Me fascinó siempre el momento en que violín, fueye y batería marchan al unísono, una gloria. “Whisky” es el tercero. Acá el tecladista manda cuatro y siempre me sonó diabólicamente enredado, como los pedos de whisky. Y el último es “Escolaso”, casi rumbeado al principio, aunque después va y viene todo el tiempo y termina vertiginosamente, como el escolaso.

 

En la edición más popular de este disco, como la suite no pasa de los 20 minutos, se agregan unos temas de Lumière, una película con Jeanne Moreau que, que yo sepa, no vio nadie.

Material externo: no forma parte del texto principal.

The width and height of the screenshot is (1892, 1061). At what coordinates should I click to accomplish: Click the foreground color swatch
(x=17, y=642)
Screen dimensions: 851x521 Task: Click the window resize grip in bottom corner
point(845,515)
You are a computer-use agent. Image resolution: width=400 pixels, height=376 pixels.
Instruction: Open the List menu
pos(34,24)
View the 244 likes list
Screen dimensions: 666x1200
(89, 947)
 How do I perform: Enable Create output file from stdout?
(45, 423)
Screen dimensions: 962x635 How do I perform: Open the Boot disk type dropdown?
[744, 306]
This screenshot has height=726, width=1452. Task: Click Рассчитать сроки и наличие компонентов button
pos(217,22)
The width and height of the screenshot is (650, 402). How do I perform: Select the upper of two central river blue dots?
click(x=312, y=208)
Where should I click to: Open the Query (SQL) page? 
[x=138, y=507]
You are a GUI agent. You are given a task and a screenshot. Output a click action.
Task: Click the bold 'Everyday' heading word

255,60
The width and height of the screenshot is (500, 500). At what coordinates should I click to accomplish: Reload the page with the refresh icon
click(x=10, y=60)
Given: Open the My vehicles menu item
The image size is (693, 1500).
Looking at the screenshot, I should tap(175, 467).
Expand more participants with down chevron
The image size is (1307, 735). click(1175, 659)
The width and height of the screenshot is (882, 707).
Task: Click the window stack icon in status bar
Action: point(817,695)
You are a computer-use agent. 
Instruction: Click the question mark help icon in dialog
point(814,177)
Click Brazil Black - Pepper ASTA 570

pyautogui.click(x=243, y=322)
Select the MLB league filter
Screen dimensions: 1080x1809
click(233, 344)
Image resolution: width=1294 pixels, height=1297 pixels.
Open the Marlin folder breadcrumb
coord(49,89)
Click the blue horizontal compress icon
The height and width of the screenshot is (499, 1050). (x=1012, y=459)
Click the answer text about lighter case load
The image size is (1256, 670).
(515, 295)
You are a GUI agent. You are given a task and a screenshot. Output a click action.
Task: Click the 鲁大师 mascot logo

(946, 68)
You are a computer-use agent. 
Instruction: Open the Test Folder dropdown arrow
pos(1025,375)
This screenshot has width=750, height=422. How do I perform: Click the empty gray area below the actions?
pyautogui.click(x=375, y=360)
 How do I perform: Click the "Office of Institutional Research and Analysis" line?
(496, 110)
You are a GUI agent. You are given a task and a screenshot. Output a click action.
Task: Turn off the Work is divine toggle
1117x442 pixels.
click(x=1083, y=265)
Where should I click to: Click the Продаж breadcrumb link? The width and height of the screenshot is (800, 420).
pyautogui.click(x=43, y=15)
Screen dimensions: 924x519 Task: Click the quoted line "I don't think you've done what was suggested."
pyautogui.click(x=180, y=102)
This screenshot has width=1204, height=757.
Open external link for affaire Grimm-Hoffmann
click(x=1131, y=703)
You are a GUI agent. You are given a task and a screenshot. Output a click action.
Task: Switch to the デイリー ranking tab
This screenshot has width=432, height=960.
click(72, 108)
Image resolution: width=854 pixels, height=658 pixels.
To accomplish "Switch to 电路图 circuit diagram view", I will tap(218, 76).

Vaya uno a saber, capaz que es otra de Ástor como la del Pestalozzi. Los genios son así. Adiós, hasta luego.

 

 

La de Piazzolla era la música de Buenos Aires de todos los chicos de raros peinados nuevos que amaban por igual a Charly, a Spinetta, a Lou Reed o a los Rolling Stones. Él estaba abierto a todas las opciones, por eso grabó con Gerry Mulligan y con Milva, por dar dos ejemplos al azar. De gran sentido del humor, era capaz de titular un álbum Directo desde El Cairo, por ejemplo, aunque lo grabara en el salón de actos del colegio Pestalozzi.

 

Cuando era chico, Gardel le dijo que tocaba fenómeno el fueye pero tocaba el tango como un gallego. Por suerte no le importó y siguió haciendo lo suyo.